Mes chorégraphies laissent une certaine liberté d'interprétation aux danseurs. Dans les deux dernières, il n'y a pas de comptes musicaux par exemple. Encore une fois, ce qui m'importe, c'est que le danseur soit capable de prendre des décisions cohérentes et aille jusqu'au bout. D'où vient son geste? Où va-t-il?... etc...


Pour ce premier coup d'essai à Lausanne, êtes-vous satisfaite du résultat?

Je n'ai assisté qu'à la dernière demi-heure des sélections. Bien entendu, je ne ferai pas de commentaires personnels. Tout ce que je peux dire, c'est que certains ont tenu compte des corrections que j'avais faites, et d'autres pas du tout.

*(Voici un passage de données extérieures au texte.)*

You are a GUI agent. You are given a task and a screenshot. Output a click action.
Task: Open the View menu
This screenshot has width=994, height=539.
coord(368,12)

Le costume est-il un élément important ou secondaire dans les différents solos?

Non, il n'est pas très important. Je propose plutôt une idée de costume qu'un costume très précis. Par exemple, un haut foncé et une jupe blanche dans Traces.

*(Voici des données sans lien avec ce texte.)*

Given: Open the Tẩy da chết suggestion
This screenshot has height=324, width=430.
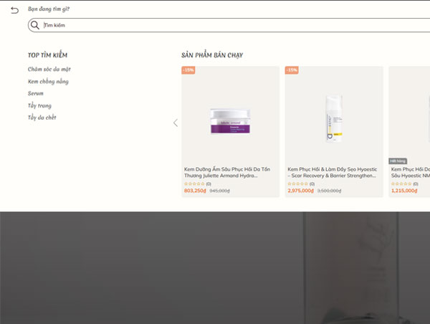Looking at the screenshot, I should tap(42, 118).
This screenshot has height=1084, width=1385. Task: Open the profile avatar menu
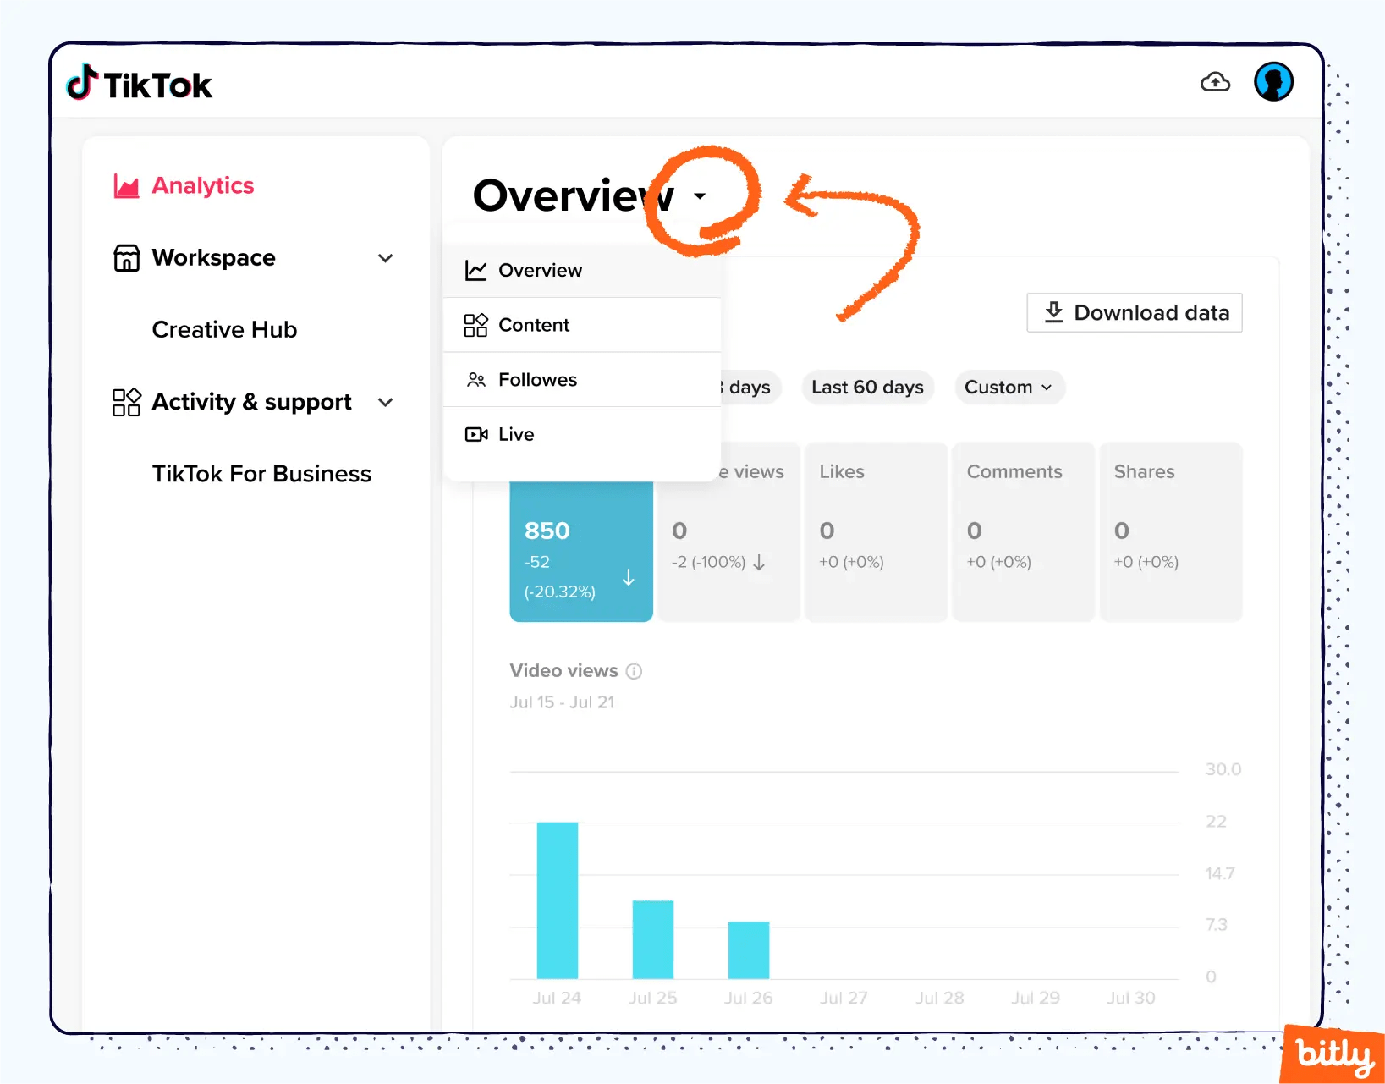(x=1273, y=81)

Savez-vous pourquoi le comité artistique du Prix de Lausanne vous a choisie comme chorégraphe avec Christopher Wheeldon? Et pourquoi deux chorégraphes et non un seul comme c'était le cas pour les éditions précédentes?

Je sais seulement que Wim Broeckx souhaitait inviter des chorégraphes à la fois jeunes et possédant une certaine notoriété. Ce qui est amusant, c'est que Christopher Wheeldon et moi-même, nous avons tous deux été élèves de la Royal Ballet School et nous y avons eu les mêmes professeurs. De la génération à laquelle j'appartiens sont sortis d'ailleurs, à quelques années près, de nombreux chorégraphes : David Dawson, Christopher Hampson, William Tuckett et, bien sûr, Christopher Wheeldon.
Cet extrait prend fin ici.